Re:Trouble is that even if you remove NULL-refs

[Laxitive]

We're not talking about not having null references at all. Nullable references are in fact very useful in many situations, as you point out.

The problem is that in many languages, it is not possible to describe a non-nullable type. I.e. a type that guarantees that the value it annotates is not null.

This is useful because the vast majority of actual code doesn't really deal with 'null' references, and in fact will break if 'null' references are passed in. Right now, there are two ways to ensure your code is safe:

1. make assertion-type checks everywhere. This is a pain in the ass to write and maintain compared to providing a non-nullable type. It's also slow to throw in unnecessary null checks everywhere during runtime.

2. don't check aggressively, but ensure in an ad-hoc way that all not-null preconditions are met. Basically, you just make sure to never call the relevant methods with null values. This has the problem that you have to keep track of EVERY SINGLE PLACE a null may be introduced and eventually find its way into the method. This may be easy in simple applications, but can become very tedious in large applications.

Providing a non-nullable type constructor saves all of those things. The compiler can ensure that a NULL never makes it into a variable marked not-null. You don't have to care about it. You can split your code up into the sections that are "pure" and sections that are "impure", and keep all your null-sanity-checking in the (what should be a relatively small) 'impure code', which calls into the pure code, with the compiler ensuring the calls are all valid.

No work, just a simple type annotation. That's the potential.

-Laxitive

Its about Types

[Destrius]

I think the main issue here is that when you're developing a type system, you generally want the types to classify objects into certain categories that tell you things about them. So if I define some kind of a reference type, what I am saying is that an object of that type is a kind of a pointer to something.

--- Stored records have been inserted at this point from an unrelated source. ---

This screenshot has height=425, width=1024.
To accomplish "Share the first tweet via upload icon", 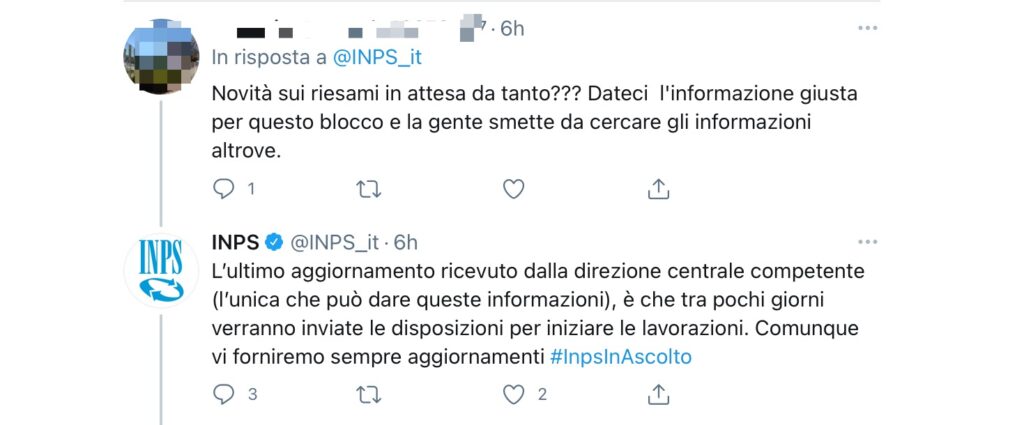I will [658, 189].
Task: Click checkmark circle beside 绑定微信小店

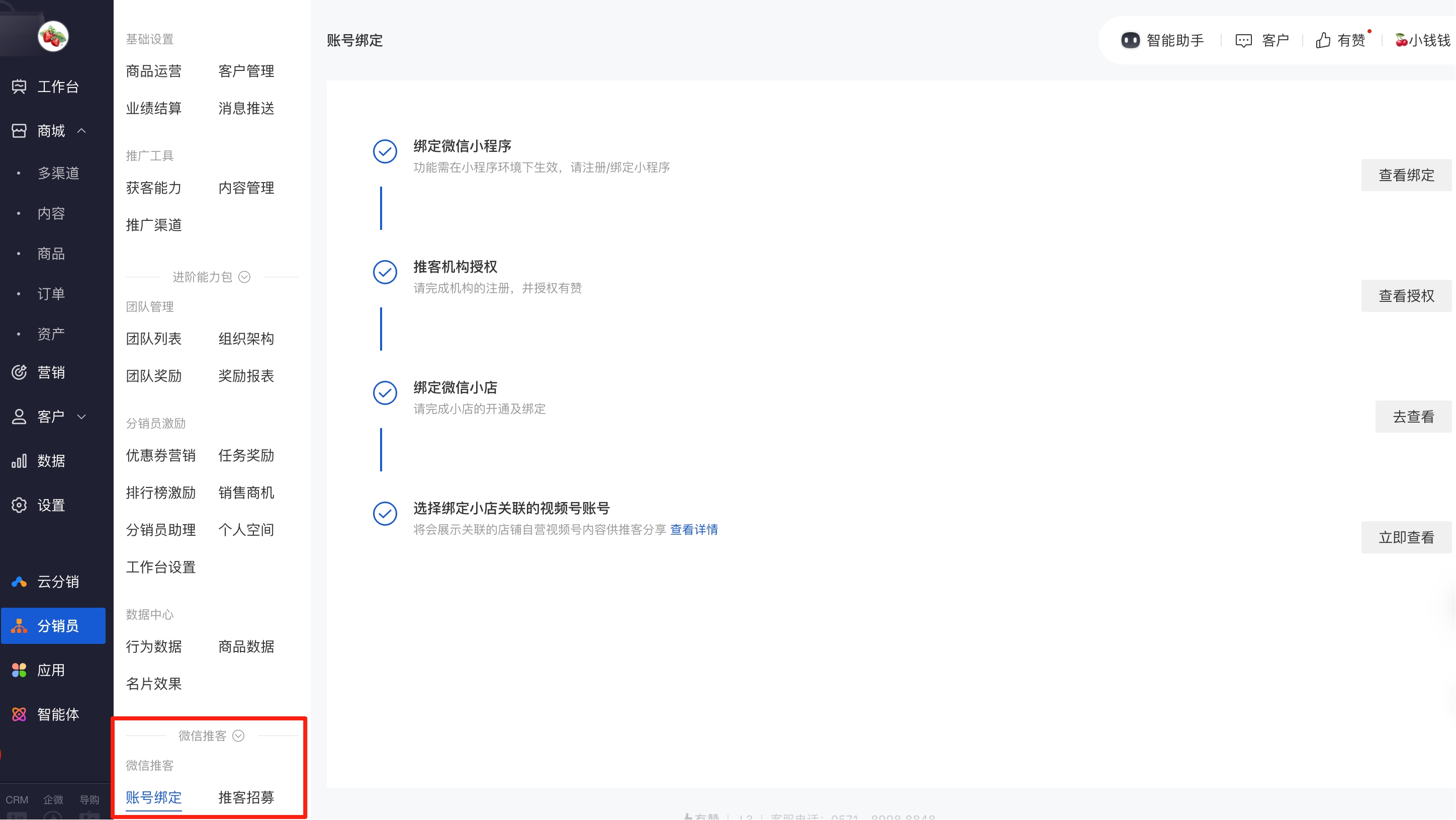Action: tap(385, 393)
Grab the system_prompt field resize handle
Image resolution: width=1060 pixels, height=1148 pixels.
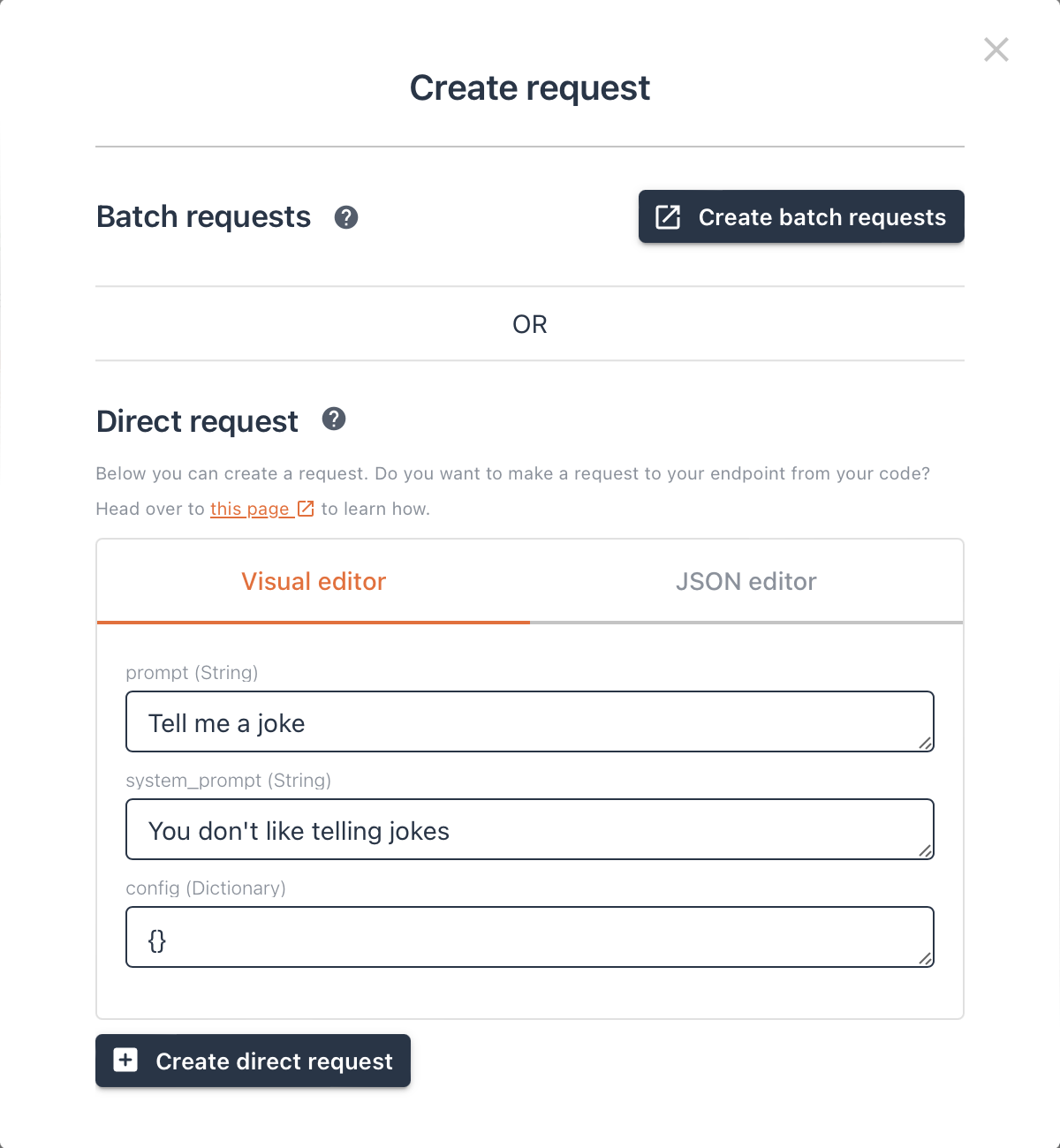925,850
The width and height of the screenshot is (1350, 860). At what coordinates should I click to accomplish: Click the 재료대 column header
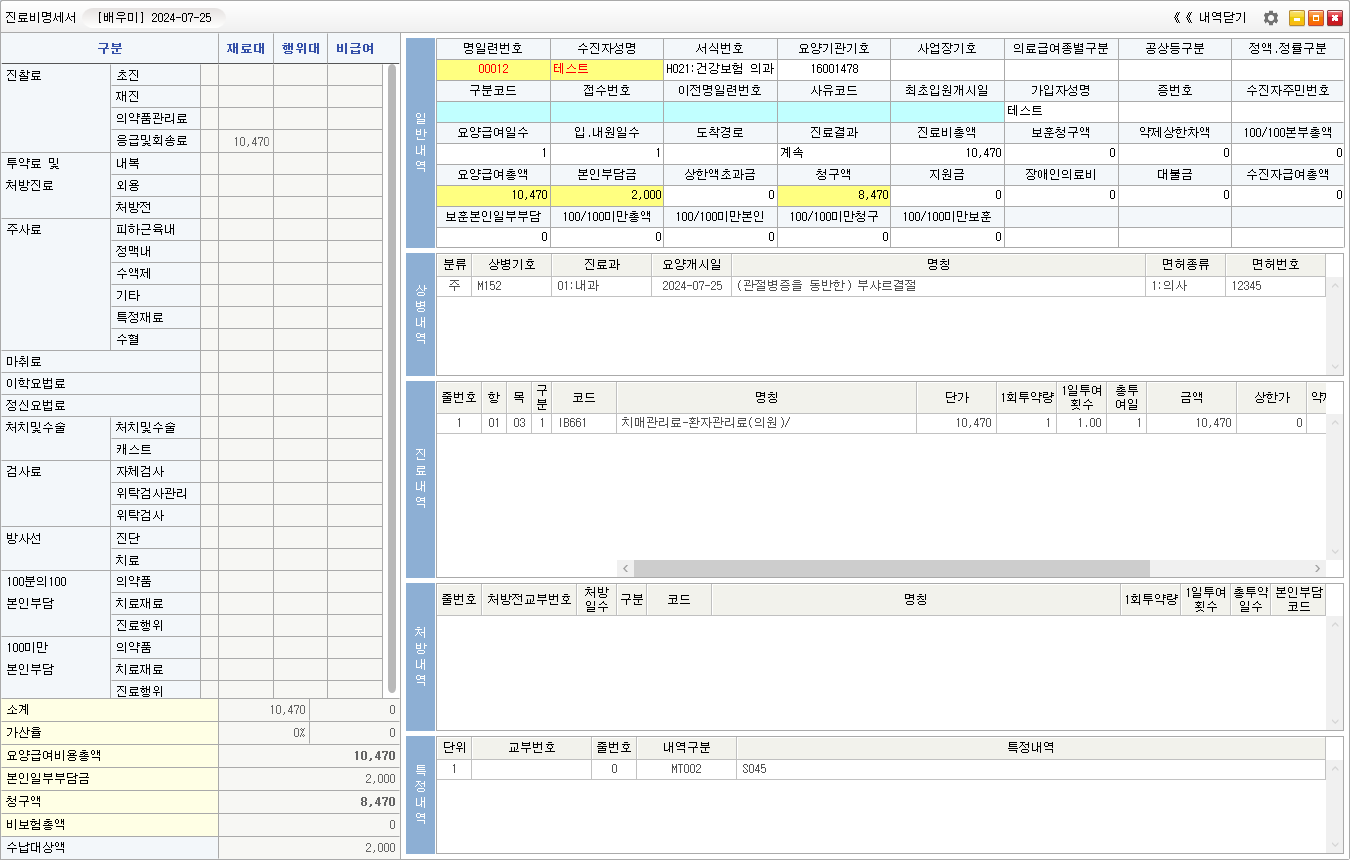[245, 48]
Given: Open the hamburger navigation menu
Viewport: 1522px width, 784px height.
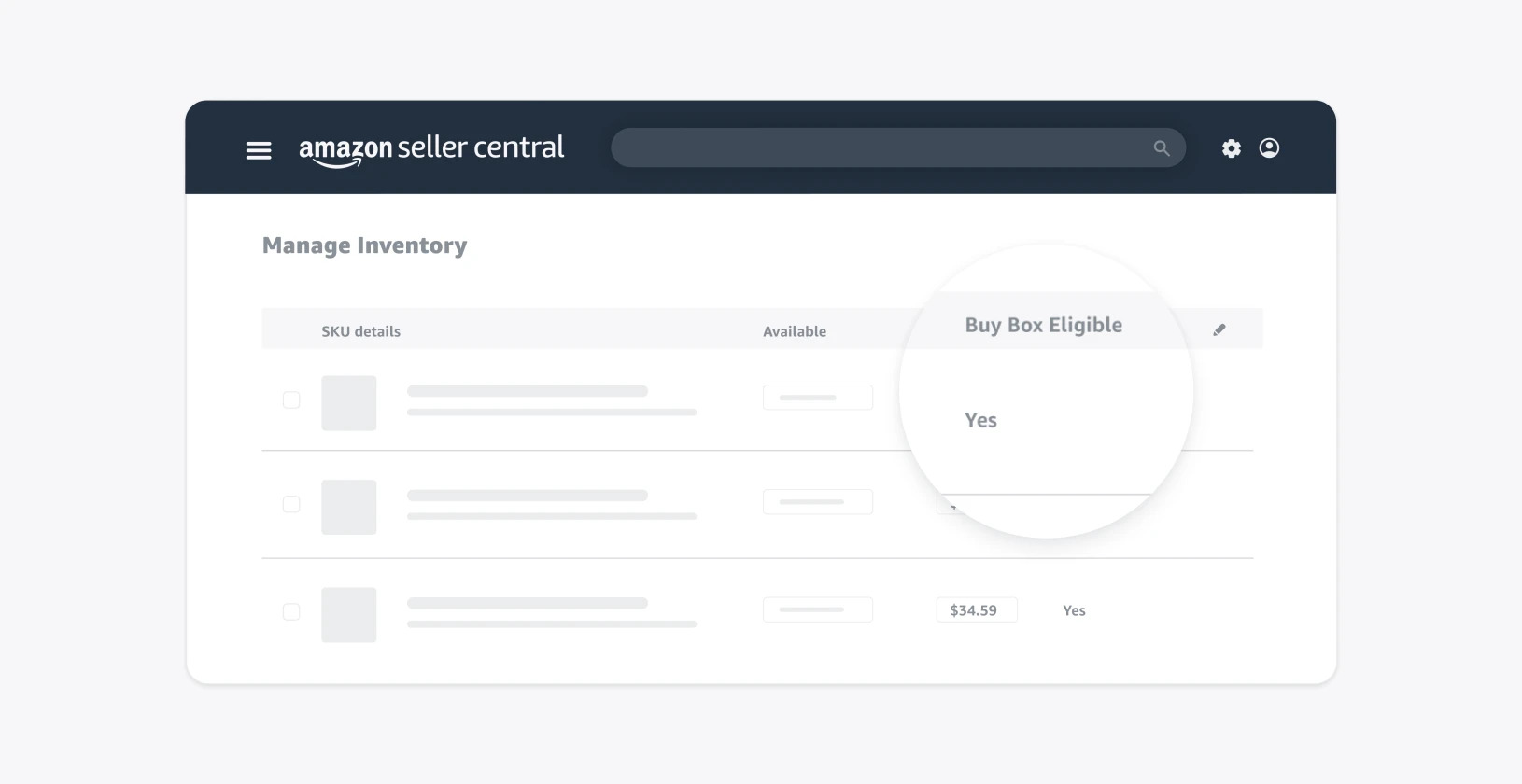Looking at the screenshot, I should [259, 149].
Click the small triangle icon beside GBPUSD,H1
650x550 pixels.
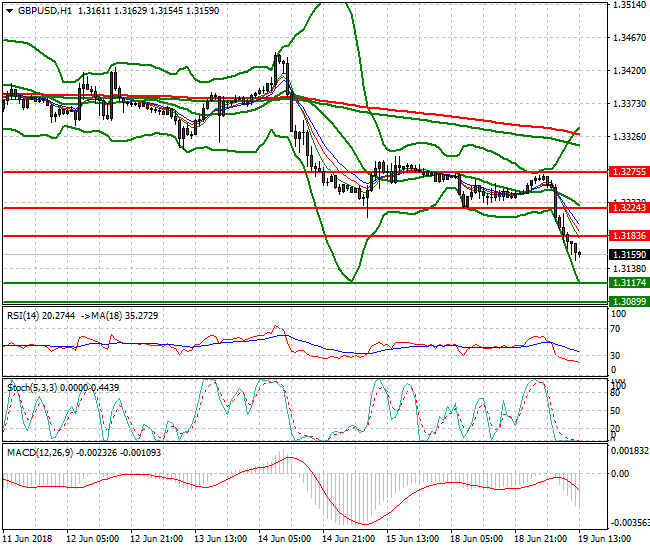(7, 11)
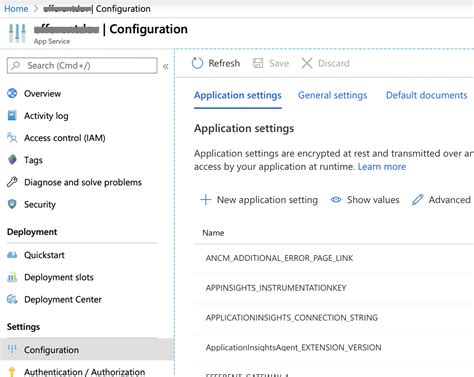Switch to General settings tab

click(332, 95)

So now, if I allow null references, then my reference type is really saying that "objects of this type are pointers to either something or nothing". That's all well and fine, but it makes the type less precise, in that it conveys less information about the object it is categorizing.

As it turns out, this lack of information is quite important because one of the most common things you have to check when you're given a possibly-null reference is whether or not it is null. You need to insert "if (ptr == NULL)" all over the place. Thus reference types which allow null references ultimately give me less expressive power.

Most of the time null references are created because either an error condition must be reported (e.g. malloc fails), or it is unclear at some point in time whether or not an object exists. Error conditions can be better signalled using exception handling. As for cases where you're not sure if the object exists or not, then one possibility is to use an option type like in Standard ML:

datatype 'a option = SOME of 'a | NONE

This is a polymorphic type that says that either the object exists or it doesn't, and you can find out what the situation is by using a "case" statement on the datatype constructors:

case foo of
    SOME(x) ==> ... [do something with x] ...
| NONE ==> ... [the object doesn't exist] ...

Thus by combining a reference type without nulls with an option type, you can create "reference option" types, which have all the flexibility of "with-null" reference types.

But the cool thing is, you only ever need to check the "null-ness" of the object only once; once you do the check, you're handed a reference object which is guaranteed to be non-null. Thus you can easily partition your code into parts that will do the non-null check and those that assume all references handed to it are valid.

This is why a good type system can make programming so much cleaner and easier :)

Two strings in a bar

[this+great+guy]

These two strings walk into a bar and sit down.
The bartender says, So whatll it be?
The first string says, I think Ill have a beer quag fulk boorg jdk^CjfdLk jk3s d#f67howe%^U r89nvy~~owmc63^Dz x.xvcu
Please excuse my friend, the second string says, He isnt null-terminated.